• _Task to carry out_:
Make an exact copy of all the records, one that contains none of the pictures.

(Saved entries)
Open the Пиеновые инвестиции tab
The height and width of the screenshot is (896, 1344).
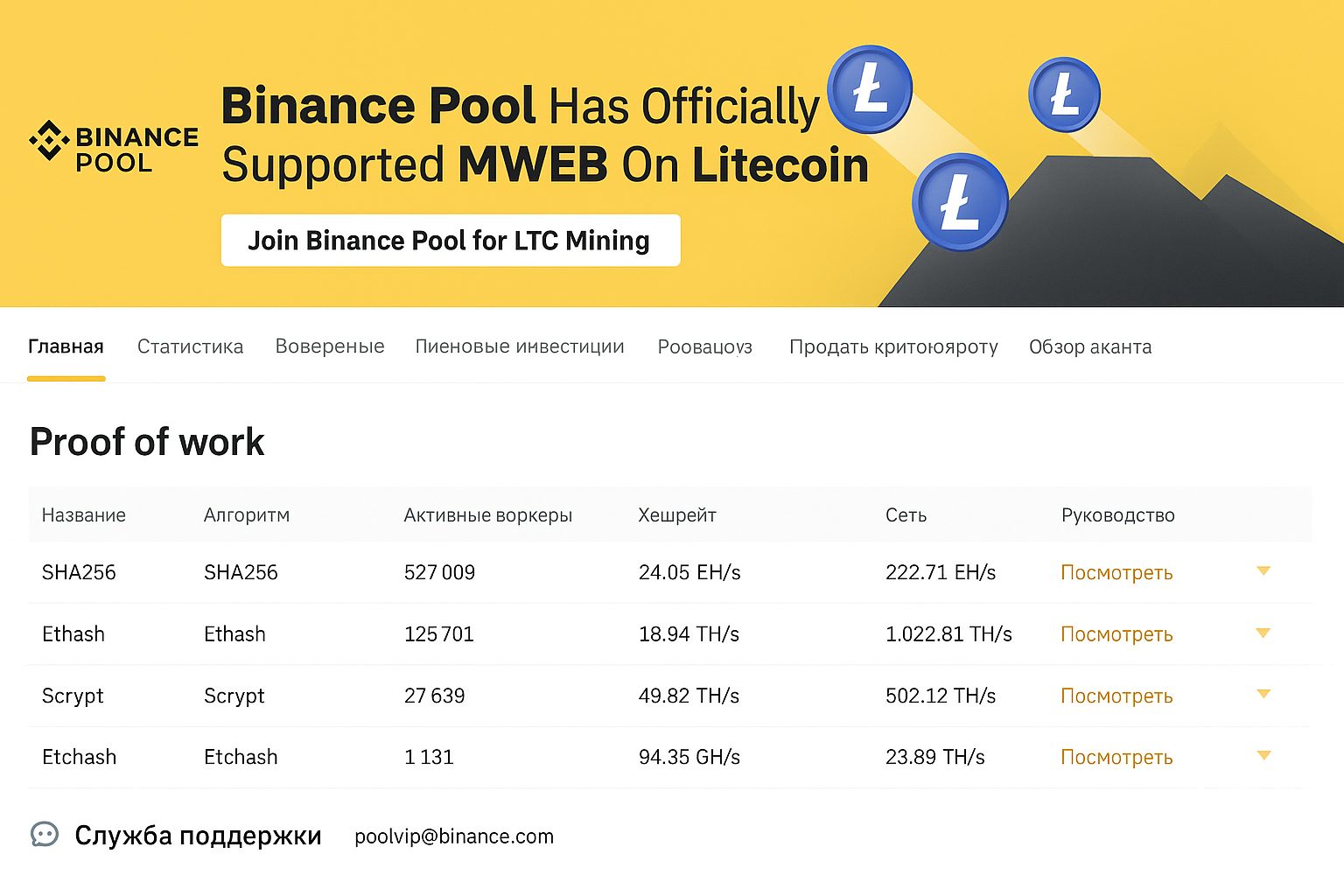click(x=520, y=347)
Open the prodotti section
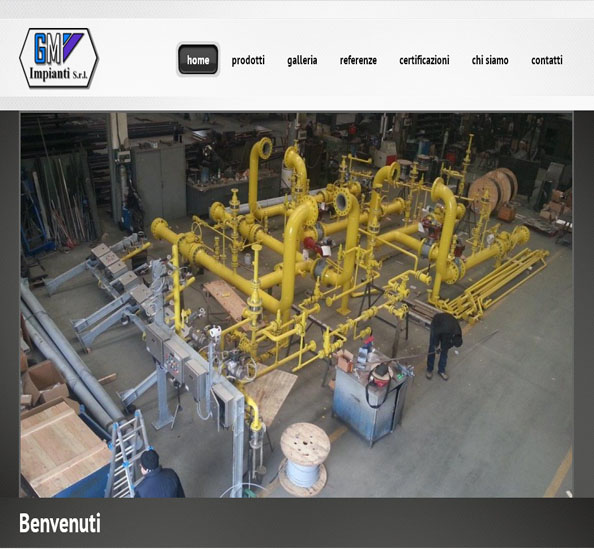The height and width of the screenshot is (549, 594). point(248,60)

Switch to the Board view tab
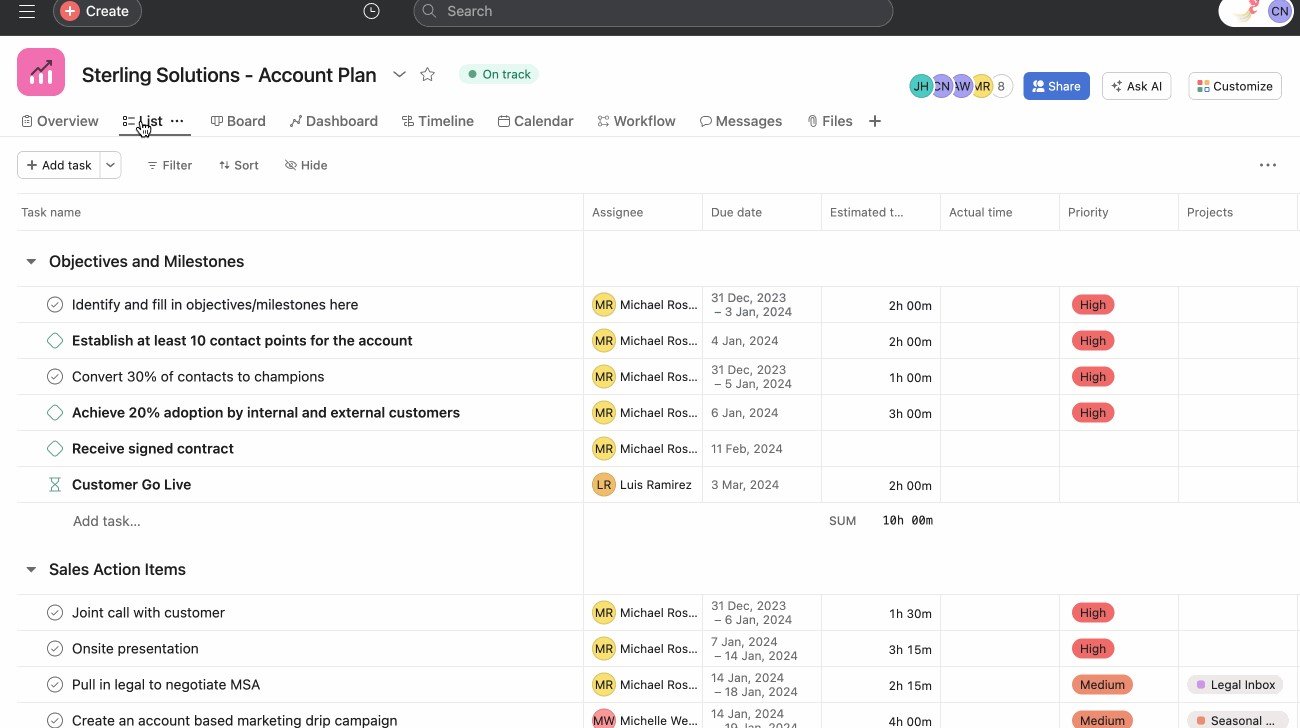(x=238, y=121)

• _Answer space_:
Open the Пиеновые инвестиции tab
The height and width of the screenshot is (896, 1344).
click(x=520, y=347)
Open the prodotti section
The height and width of the screenshot is (549, 594). point(248,60)

Switch to the Board view tab
(x=238, y=121)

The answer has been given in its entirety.